SOMOS TODAS MYRIAM!

 

Semana passada, uma denúncia de agressão teve grande repercussão em Belém; saiu das manchetes dos jornais e foi parar nas redes sociais, onde foi alvo de centenas de curtidas, compartilhamentos (inclusive o meu) e comentários indignados de mulheres e homens, além de orientações – vários advogados se manifestaram orientando a vítima a buscar os caminhos da lei como forma de se fazer justiça –; de um modo geral, nas postagens, as pessoas prestavam irrestrita solidariedade à vítima e também assumiam para si o comprometimento com a denúncia, afinal de contas todos temos filhas, irmãs, sobrinhas e amigas e que não estão livres de um dia também se tornarem vítimas de agressão. Virou comoção social!

Então, a vítima da vez foi a estudante Myriam Ruth Magalhães, de 22 anos. Segundo relatos da mesma, no dia 10, ela e algumas amigas, encontravam-se no Bar Toca, quando um grupo de rapazes se aproximou, empurrando e tentando tomar conta da mesa; ela reclamou com eles, ouviu xingamentos e foi procurar a segurança do bar (que também era uma mulher), que se dirigiu aos rapazes e solicitou que eles se afastassem um pouco, no que foi momentaneamente atendida; porém, logo em seguida, o grupo retornou de uma forma mais agressiva: um deles “passou a mão” em Myriam que reclamou novamente e como resposta recebeu um soco, caiu ao chão e continuou sendo furiosamente agredida ( recebendo socos e pontapés) por Ayrton Carneiro, um dos rapazes do grupo.

NADA JUSTIFICA A AGRESSÃO

 Essa história não termina aí, uma das amigas de Myriam tentou defendê-la e também foi agredida. Depois disso, não sem antes ameaçá-la de morte, o rapaz foi retirado do local.  Em depoimento também postado nas redes sociais o rapaz, através do seu advogado, conta uma versão completamente diferente: “diz que ele apoiou o seu copo de bebida na mesa em que Myriam estava, que em função disso ela passou a ofendê-lo, chamando-o de “pobre” e depois de “viadinho”, e que houve agressões verbais e físicas de forma recíproca”.

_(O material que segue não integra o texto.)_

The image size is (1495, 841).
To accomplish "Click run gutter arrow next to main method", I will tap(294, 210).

As fotos que retratam de forma inequívoca as marcas do espancamento que a jovem foi vítima também foram divulgadas, não há como negar, aliás, a agressão física não é negada pelo rapaz, que declara que foi recíproca. O que fica muito difícil de ser entendido por mim e pela grande maioria das pessoas (se não todas) que vem acompanhando o desenrolar deste cruel episódio é como uma jovem franzina conseguiu ter forças para agredir um lutador de jiu jitsu (parece que faixa preta)? Nada que seja dito vai justificar tamanho ato de selvageria e violência. Ninguém fica violento da noite para o dia!

VIOLÊNCIA CONTRA A MULHER

                Atos de violência como esse fazem parte da cultura do desrespeito contra a mulher. Esse padrão de comportamento do agressor demonstra o quanto ainda somos vítimas de alguns homens que se acham no direito de tratar grosseiramente, desqualificar, agredir e até mesmo matar uma mulher, seja ela sua namorada, companheira, sua ex ou até mesmo uma desconhecida, como no caso dessa jovem, quando se sentem contrariados em seus desejos e condutas. A impunidade faz com que a barbárie se perpetue!

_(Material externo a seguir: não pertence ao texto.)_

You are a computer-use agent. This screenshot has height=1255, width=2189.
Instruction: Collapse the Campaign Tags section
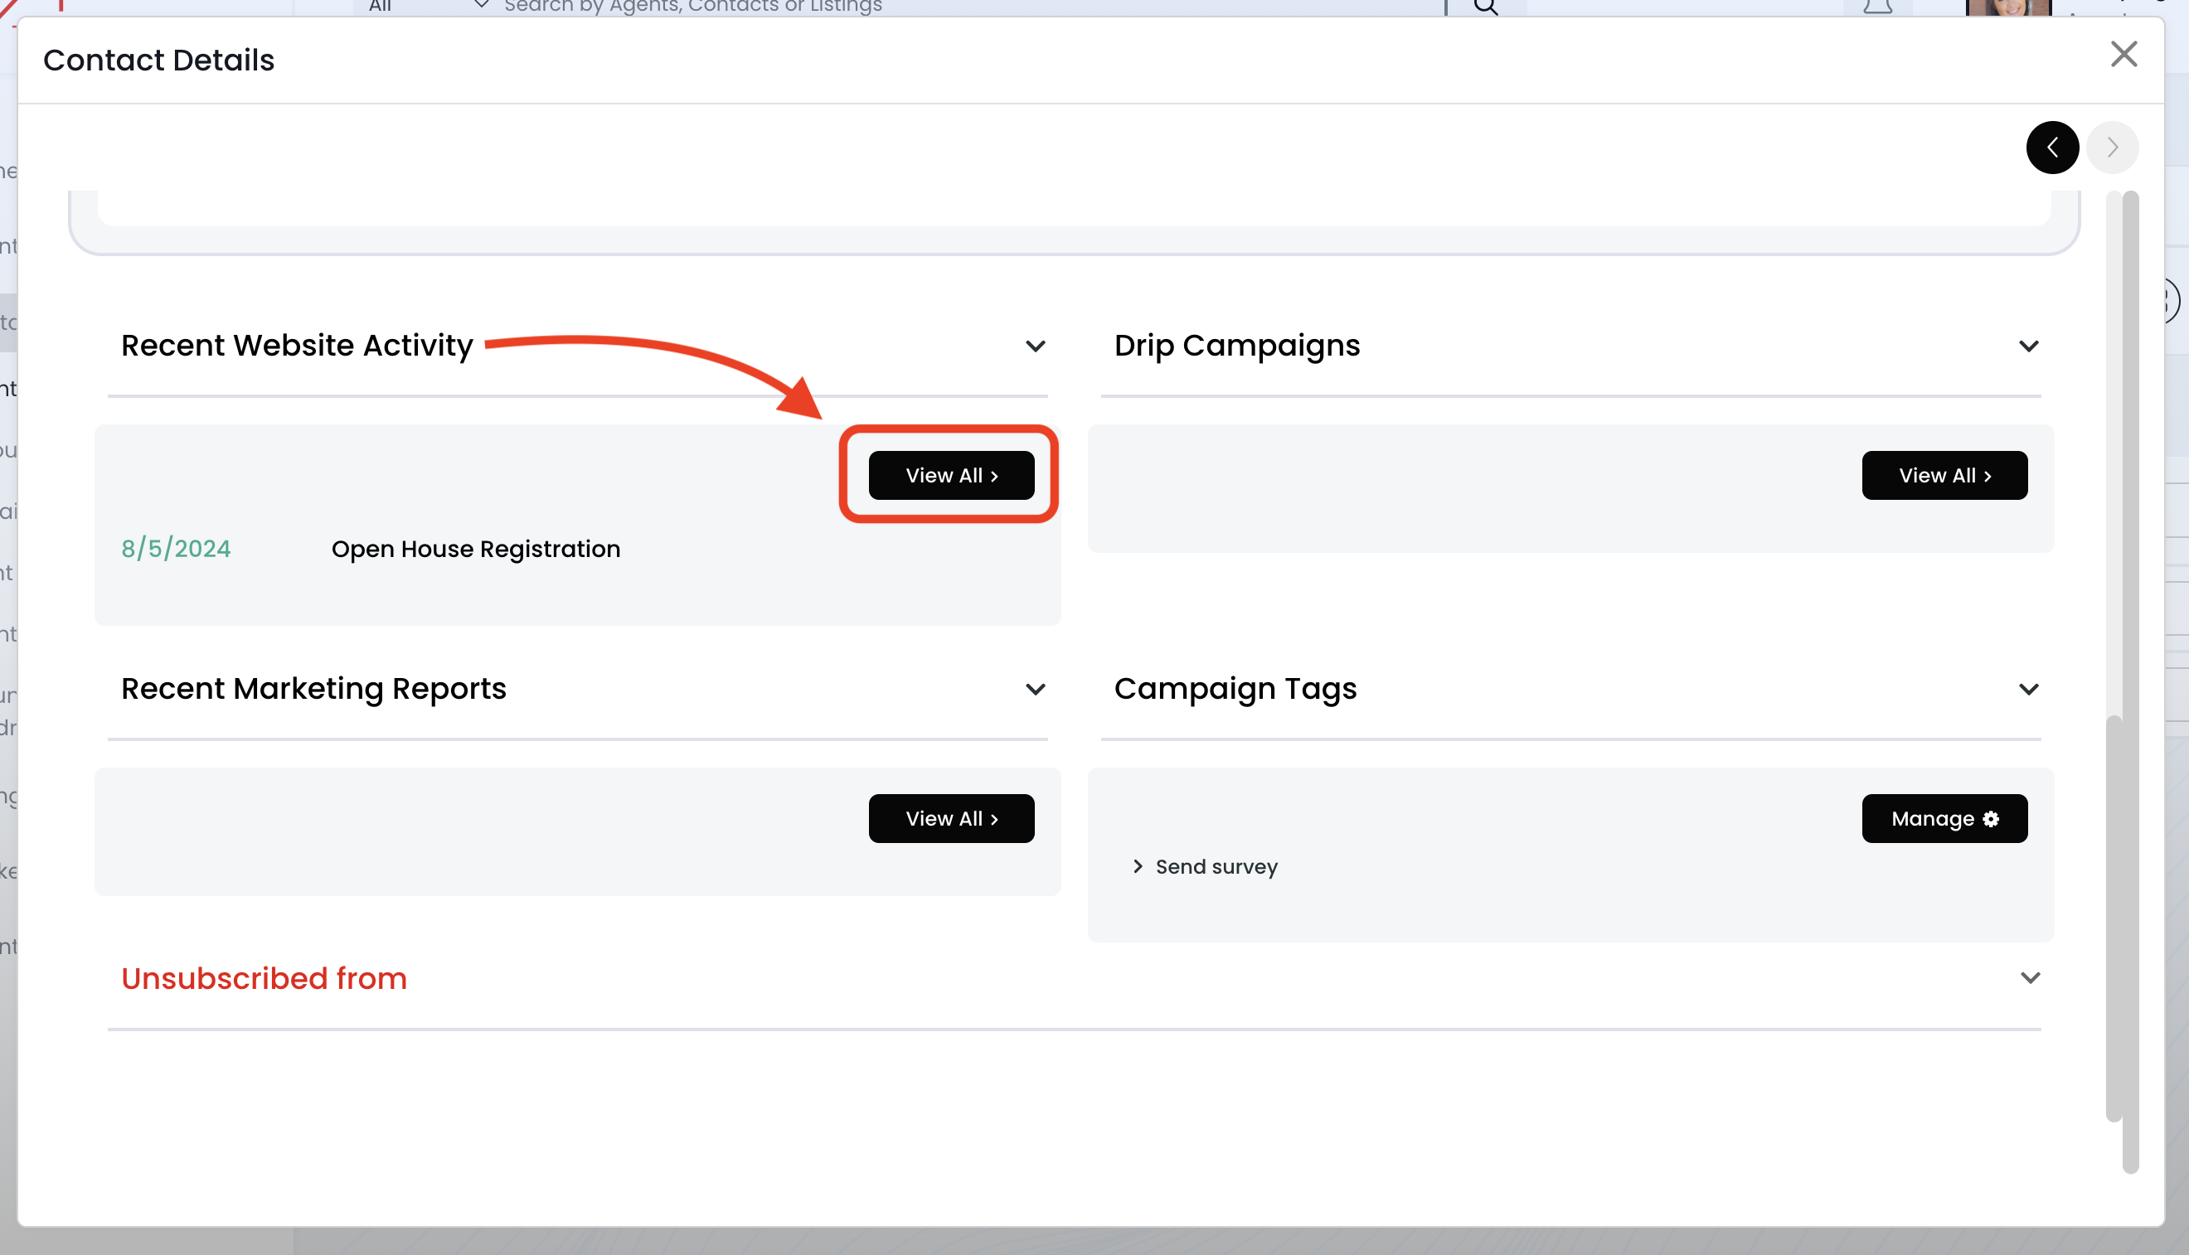pyautogui.click(x=2028, y=690)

Não conheço a Myriam, mas como mulher, como mãe, como cidadã e como terapeuta deixo claro a minha indignação e me solidarizo com ela e sua família. Essa moça está sendo muito corajosa em fazer publicamente essa denúncia, em mostrar as marcas no seu corpo, em falar das feridas da sua alma, em enfrentar o medo, a humilhação e a vergonha e não se calar diante de intimidações, agressões e ameaças. Denunciar o agressor e buscar justiça é a melhor forma de se recuperar a dignidade.

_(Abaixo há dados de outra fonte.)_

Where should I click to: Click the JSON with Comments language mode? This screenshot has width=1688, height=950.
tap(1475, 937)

A tarefa de combater a violência contra a mulher deve ser de todos nós, homens e mulheres. Nós, enquanto pais, devemos nos preocupar em educar nossas filhas orientando-as para que elas jamais aceitem ser agredidas e ensinar aos nossos filhos a respeitarem as mulheres. Denunciar os agressores e ajudar a socorrer e acolher as vítimas é o caminho. Chega de violência e de impunidade. Que os fatos sejam apurados e que se faça justiça!